Please update the rows from the line with "Click search icon in 核算范围 field" up to and including the last line of the rows, replacing "field" with "box" and leaving everything else unchanged.

— Start Records to use —

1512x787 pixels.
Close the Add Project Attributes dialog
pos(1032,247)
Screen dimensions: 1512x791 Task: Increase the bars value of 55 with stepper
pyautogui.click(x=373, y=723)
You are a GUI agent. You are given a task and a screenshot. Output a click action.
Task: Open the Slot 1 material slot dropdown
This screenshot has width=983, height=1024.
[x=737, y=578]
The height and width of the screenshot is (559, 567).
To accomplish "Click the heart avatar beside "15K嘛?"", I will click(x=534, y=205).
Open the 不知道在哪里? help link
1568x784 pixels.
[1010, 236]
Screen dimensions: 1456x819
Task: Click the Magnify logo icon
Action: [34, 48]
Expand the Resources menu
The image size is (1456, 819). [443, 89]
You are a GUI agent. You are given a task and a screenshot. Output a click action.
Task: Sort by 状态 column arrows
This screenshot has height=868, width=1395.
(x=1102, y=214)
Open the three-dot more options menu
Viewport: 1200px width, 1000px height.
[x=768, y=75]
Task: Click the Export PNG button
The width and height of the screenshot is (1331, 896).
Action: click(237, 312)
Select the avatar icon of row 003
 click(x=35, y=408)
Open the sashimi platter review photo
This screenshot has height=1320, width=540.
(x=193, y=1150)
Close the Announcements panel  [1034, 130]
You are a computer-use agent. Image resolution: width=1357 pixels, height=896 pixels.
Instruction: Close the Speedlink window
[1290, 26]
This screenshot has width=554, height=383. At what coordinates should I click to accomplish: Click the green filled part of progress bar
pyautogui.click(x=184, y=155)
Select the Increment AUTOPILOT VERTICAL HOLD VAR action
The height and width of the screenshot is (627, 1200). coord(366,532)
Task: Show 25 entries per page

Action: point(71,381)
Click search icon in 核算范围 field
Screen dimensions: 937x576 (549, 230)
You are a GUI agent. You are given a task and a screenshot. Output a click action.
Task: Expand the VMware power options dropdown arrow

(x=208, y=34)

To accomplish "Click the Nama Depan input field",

— End Records to use —

# Solution below
Click search icon in 核算范围 box
Screen dimensions: 937x576 (549, 230)
You are a GUI agent. You are given a task and a screenshot. Output a click action.
Task: Expand the VMware power options dropdown arrow

(x=208, y=34)

To accomplish "Click the Nama Depan input box",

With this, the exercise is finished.